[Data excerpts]
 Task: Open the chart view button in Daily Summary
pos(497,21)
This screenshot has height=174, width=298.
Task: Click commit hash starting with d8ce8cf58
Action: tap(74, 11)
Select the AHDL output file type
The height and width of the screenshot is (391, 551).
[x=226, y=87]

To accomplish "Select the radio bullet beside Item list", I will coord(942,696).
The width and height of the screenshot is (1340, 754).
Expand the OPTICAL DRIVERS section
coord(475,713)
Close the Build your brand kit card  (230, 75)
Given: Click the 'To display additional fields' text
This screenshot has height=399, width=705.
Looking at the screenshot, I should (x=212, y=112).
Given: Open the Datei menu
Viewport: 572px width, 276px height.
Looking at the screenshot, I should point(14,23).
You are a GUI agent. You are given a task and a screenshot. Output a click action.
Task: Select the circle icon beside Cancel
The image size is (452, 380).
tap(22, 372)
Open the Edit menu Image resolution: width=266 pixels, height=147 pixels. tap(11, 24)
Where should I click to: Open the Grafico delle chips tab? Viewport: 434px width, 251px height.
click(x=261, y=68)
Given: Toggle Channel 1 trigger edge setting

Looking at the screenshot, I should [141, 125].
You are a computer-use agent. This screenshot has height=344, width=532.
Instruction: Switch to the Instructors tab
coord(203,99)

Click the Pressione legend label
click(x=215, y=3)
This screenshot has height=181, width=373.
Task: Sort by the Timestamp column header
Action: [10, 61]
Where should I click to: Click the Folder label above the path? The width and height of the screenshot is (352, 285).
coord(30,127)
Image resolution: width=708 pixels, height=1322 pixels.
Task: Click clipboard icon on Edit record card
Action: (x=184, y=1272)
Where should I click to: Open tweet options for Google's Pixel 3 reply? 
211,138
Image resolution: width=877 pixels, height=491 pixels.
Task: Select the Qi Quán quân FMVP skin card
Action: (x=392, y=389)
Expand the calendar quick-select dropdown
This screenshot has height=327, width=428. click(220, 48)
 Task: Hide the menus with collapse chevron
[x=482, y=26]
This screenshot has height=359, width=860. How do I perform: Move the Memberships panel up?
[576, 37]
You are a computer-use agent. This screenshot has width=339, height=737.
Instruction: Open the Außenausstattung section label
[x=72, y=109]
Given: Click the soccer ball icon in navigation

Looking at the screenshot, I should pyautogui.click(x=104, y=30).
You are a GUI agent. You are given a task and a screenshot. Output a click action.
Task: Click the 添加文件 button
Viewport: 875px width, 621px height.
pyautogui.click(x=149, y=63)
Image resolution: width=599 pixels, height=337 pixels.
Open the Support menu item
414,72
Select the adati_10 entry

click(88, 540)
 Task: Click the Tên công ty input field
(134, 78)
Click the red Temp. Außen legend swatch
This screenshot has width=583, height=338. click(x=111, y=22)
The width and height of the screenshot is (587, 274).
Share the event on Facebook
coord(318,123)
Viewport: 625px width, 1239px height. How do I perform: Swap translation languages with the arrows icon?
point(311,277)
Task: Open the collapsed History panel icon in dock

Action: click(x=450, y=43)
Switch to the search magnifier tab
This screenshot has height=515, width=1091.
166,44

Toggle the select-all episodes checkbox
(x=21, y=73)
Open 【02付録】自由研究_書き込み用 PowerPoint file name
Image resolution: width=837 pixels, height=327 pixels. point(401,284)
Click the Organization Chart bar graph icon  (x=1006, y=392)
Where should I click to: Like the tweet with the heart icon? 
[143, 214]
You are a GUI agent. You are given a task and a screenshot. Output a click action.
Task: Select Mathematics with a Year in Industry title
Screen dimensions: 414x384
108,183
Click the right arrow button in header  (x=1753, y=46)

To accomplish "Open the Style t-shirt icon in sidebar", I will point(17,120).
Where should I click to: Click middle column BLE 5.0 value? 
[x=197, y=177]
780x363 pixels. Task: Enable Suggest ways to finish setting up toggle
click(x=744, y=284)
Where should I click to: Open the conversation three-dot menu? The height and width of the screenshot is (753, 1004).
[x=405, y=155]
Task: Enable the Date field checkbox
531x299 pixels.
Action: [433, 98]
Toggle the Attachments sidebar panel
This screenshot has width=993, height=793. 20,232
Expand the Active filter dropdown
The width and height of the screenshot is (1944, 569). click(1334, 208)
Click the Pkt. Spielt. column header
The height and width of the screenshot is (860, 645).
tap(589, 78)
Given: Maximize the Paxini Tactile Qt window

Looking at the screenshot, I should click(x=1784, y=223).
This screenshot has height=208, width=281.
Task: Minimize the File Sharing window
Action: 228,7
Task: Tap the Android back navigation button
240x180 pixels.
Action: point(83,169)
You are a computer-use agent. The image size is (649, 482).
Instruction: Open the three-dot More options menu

* [REQUIREMENT]:
Nothing may be omitted. Restate all of the entries exactly.

* [YOUR SOLUTION]:
 Task: Open the chart view button in Daily Summary
pos(497,21)
This screenshot has height=174, width=298.
Task: Click commit hash starting with d8ce8cf58
Action: tap(74, 11)
Select the AHDL output file type
The height and width of the screenshot is (391, 551).
[x=226, y=87]

To accomplish "Select the radio bullet beside Item list", I will coord(942,696).
The width and height of the screenshot is (1340, 754).
Expand the OPTICAL DRIVERS section
coord(475,713)
Close the Build your brand kit card  (230, 75)
Given: Click the 'To display additional fields' text
This screenshot has height=399, width=705.
Looking at the screenshot, I should (x=212, y=112).
Given: Open the Datei menu
Viewport: 572px width, 276px height.
Looking at the screenshot, I should point(14,23).
You are a GUI agent. You are given a task and a screenshot. Output a click action.
Task: Select the circle icon beside Cancel
The image size is (452, 380).
tap(22, 372)
Open the Edit menu Image resolution: width=266 pixels, height=147 pixels. tap(11, 24)
Where should I click to: Open the Grafico delle chips tab? Viewport: 434px width, 251px height.
click(x=261, y=68)
Given: Toggle Channel 1 trigger edge setting

Looking at the screenshot, I should [141, 125].
You are a computer-use agent. This screenshot has height=344, width=532.
Instruction: Switch to the Instructors tab
coord(203,99)

Click the Pressione legend label
click(x=215, y=3)
This screenshot has height=181, width=373.
Task: Sort by the Timestamp column header
Action: [10, 61]
Where should I click to: Click the Folder label above the path? The width and height of the screenshot is (352, 285).
coord(30,127)
Image resolution: width=708 pixels, height=1322 pixels.
Task: Click clipboard icon on Edit record card
Action: (x=184, y=1272)
Where should I click to: Open tweet options for Google's Pixel 3 reply? 
211,138
Image resolution: width=877 pixels, height=491 pixels.
Task: Select the Qi Quán quân FMVP skin card
Action: (x=392, y=389)
Expand the calendar quick-select dropdown
This screenshot has height=327, width=428. click(220, 48)
 Task: Hide the menus with collapse chevron
[x=482, y=26]
This screenshot has height=359, width=860. How do I perform: Move the Memberships panel up?
[576, 37]
You are a computer-use agent. This screenshot has width=339, height=737.
Instruction: Open the Außenausstattung section label
[x=72, y=109]
Given: Click the soccer ball icon in navigation

Looking at the screenshot, I should pyautogui.click(x=104, y=30).
You are a GUI agent. You are given a task and a screenshot. Output a click action.
Task: Click the 添加文件 button
Viewport: 875px width, 621px height.
pyautogui.click(x=149, y=63)
Image resolution: width=599 pixels, height=337 pixels.
Open the Support menu item
414,72
Select the adati_10 entry

click(88, 540)
 Task: Click the Tên công ty input field
(134, 78)
Click the red Temp. Außen legend swatch
This screenshot has width=583, height=338. click(x=111, y=22)
The width and height of the screenshot is (587, 274).
Share the event on Facebook
coord(318,123)
Viewport: 625px width, 1239px height. How do I perform: Swap translation languages with the arrows icon?
point(311,277)
Task: Open the collapsed History panel icon in dock

Action: click(x=450, y=43)
Switch to the search magnifier tab
This screenshot has height=515, width=1091.
166,44

Toggle the select-all episodes checkbox
(x=21, y=73)
Open 【02付録】自由研究_書き込み用 PowerPoint file name
Image resolution: width=837 pixels, height=327 pixels. point(401,284)
Click the Organization Chart bar graph icon  (x=1006, y=392)
Where should I click to: Like the tweet with the heart icon? 
[143, 214]
You are a GUI agent. You are given a task and a screenshot. Output a click action.
Task: Select Mathematics with a Year in Industry title
Screen dimensions: 414x384
108,183
Click the right arrow button in header  (x=1753, y=46)

To accomplish "Open the Style t-shirt icon in sidebar", I will point(17,120).
Where should I click to: Click middle column BLE 5.0 value? 
[x=197, y=177]
780x363 pixels. Task: Enable Suggest ways to finish setting up toggle
click(x=744, y=284)
Where should I click to: Open the conversation three-dot menu? The height and width of the screenshot is (753, 1004).
[x=405, y=155]
Task: Enable the Date field checkbox
531x299 pixels.
Action: [433, 98]
Toggle the Attachments sidebar panel
This screenshot has width=993, height=793. 20,232
Expand the Active filter dropdown
The width and height of the screenshot is (1944, 569). click(1334, 208)
Click the Pkt. Spielt. column header
The height and width of the screenshot is (860, 645).
tap(589, 78)
Given: Maximize the Paxini Tactile Qt window

Looking at the screenshot, I should click(x=1784, y=223).
This screenshot has height=208, width=281.
Task: Minimize the File Sharing window
Action: 228,7
Task: Tap the Android back navigation button
240x180 pixels.
Action: point(83,169)
You are a computer-use agent. The image size is (649, 482).
Instruction: Open the three-dot More options menu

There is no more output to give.